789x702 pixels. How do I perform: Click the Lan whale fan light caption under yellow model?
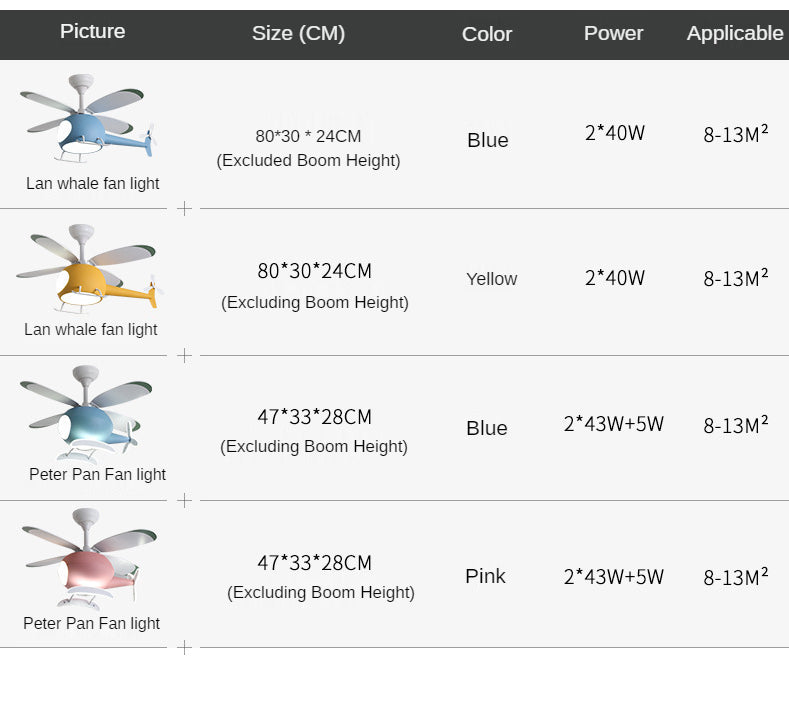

== == ==

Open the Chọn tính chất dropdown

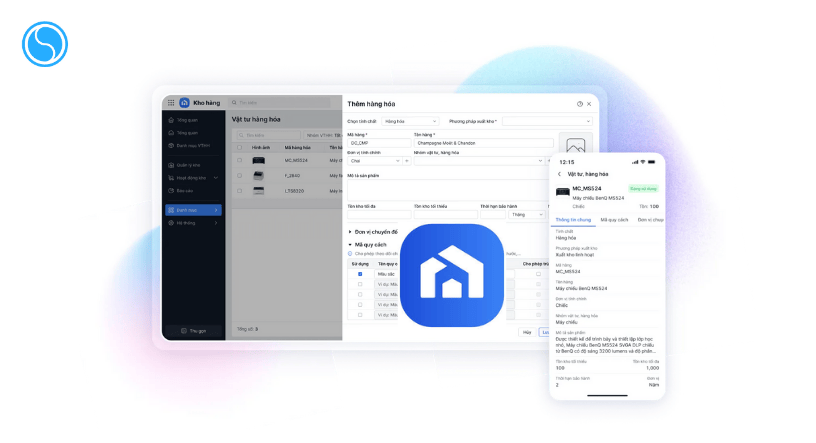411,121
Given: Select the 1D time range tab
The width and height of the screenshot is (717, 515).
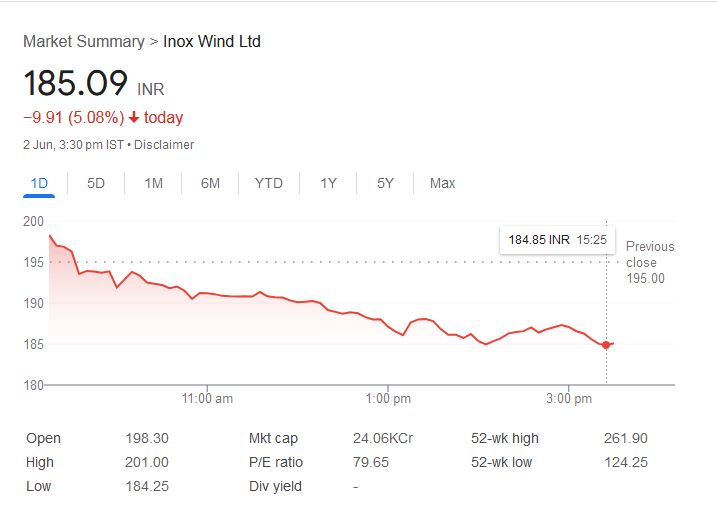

== == ==

[YOUR INSTRUCTIONS] Rewrite everything from the line containing "Open the Chọn tính chất dropdown" down to the line containing "The width and", requests included, and add 123 to each coordinate in the answers. Leave out the pictures.

[WRITTEN ANSWER]
Open the Chọn tính chất dropdown

534,244
Given: Select the 1D time range tab
The width and height of the screenshot is (717, 515).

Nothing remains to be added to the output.